A menor pontuação das mães deprimidas na Comunicação pós-parto e Estilo da interação da Escala de avaliação da interação apontam para dificuldades vivenciadas por estas mães que podem ser explicadas pelos sintomas depressivos, que afetariam de várias maneiras a interação da mãe com o bebê: uma das possíveis seria o abalo nos sentimentos de auto-eficácia materna, que se relaciona ao julgamento da facilidade que a mãe esperaria ter para enfrentar situações novas ou difíceis (Cutrona & Troutman, 1986). Cuidar de um bebê bem como interagir com ele são atividades muito provavelmente influenciadas pelas crenças de auto-eficácia de uma mãe. Abalos na auto-eficácia parental seriam observados por indícios na entrevista com a mãe, como. por exemplo, o relato das dificuldades quanto aos cuidados com o bebê, quanto à avaliação de sua relação com ele etc. tal como ocorreu no presente estudo com as mães deprimidas. Considerando tudo isso, a depressão poderia afetar desfavoravelmente o comportamento da mãe em geral, seja prejudicando o vínculo emocional com o bebê ou dificultando a comunicação entre os dois. Os dados do bloco referentes ao estilo da interação mostraram diferença significante entre os dois grupos de mães, o que significa dizer que as mães deprimidas tinham menor contato físico com seus bebês, apresentavam repertório de comportamentos menos rico com eles e reagiam de modo mais inadequado ao choro do bebê, se comparadas ao grupo controle. O perfil interativo de menos contato físico com o bebê pode incluí-las no padrão de “indiferente”, uma das classificações de Tronick (1997) para diferentes estilos de interação de mães deprimidas com seus bebês (o outro descrito por ele é o padrão de “intrusividade”).

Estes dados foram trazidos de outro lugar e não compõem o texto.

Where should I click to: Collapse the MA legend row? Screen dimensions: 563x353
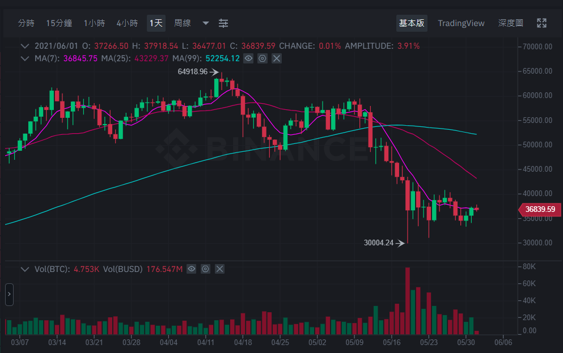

As pontuações no último bloco da Escala, acerca das impressões do entrevistador sobre a mãe no momento da entrevista, mostraram diferença significante entre os dois grupos de mães quanto ao envolvimento afetivo com o bebê, além de correlação inversa significativa entre este aspecto e o nível de depressão, tendo sido este o dado estatisticamente mais confiável da Escala. Então se pode inferir que de fato as mães deprimidas estavam menos envolvidas afetivamente com seus bebês do que as mães não deprimidas, indicando a distorção dos afetos da mãe no quadro puerperal, o que afetou, conseqüentemente, o direcionamento do afeto da mãe para o bebê. As conseqüências, segundo Tronick (1997), de falhas na reparação de erros comunicativos, presentes na depressão, seriam a indução na criança em experienciar afetos negativos. “A depressão materna rompe o processo regulatório mútuo e constitui uma quebra da intersubjetividade, produzindo efeitos sobre os afetos maternais e reatividade da mãe” (Tronick & Weinberg, 1997, p. 66). Para ele, a não reatividade da mãe desregula a criança e dificulta no alcance de seus objetivos de interagir socialmente e explorar objetos, podendo levar posteriormente à raiva, além de um senso de desamparo e desconfiança.

O menor envolvimento da mãe com seu bebê também pode ser explicado pelo próprio quadro sintomático da depressão, que inclui tristeza, perda de interesse, de energia e confiança em si, entre outros, que costumam estar acompanhados por dificuldades sociais e conjugais, estes últimos também relatados em associação à insatisfação da interação mãe-criança (Steer, Bond, Day & Cooper, 1991). Muito provavelmente essas condições afetaram as mães “deprimidas” no momento da entrevista.

A continuação de estudos dessa ordem é importante e necessária para o entendimento dos fatores intervenientes na depressão puerperal, não exatamente focalizados neste estudo, e para a compreensão dos efeitos de risco da depressão pós-parto sobre vários aspectos da vida da mãe e do bebê, como o desenvolvimento mental e social posterior da criança, a repercussão nas relações conjugais e familiares etc. Estudos dessa ordem são cruciais para o socorro do alto índice de mães que sofrem da depressão pós-parto (na literatura da área de 10 a 15%), em muitos casos negligenciadas por serviços médicos, e que acabam permanecendo, assim, sem o tratamento adequado.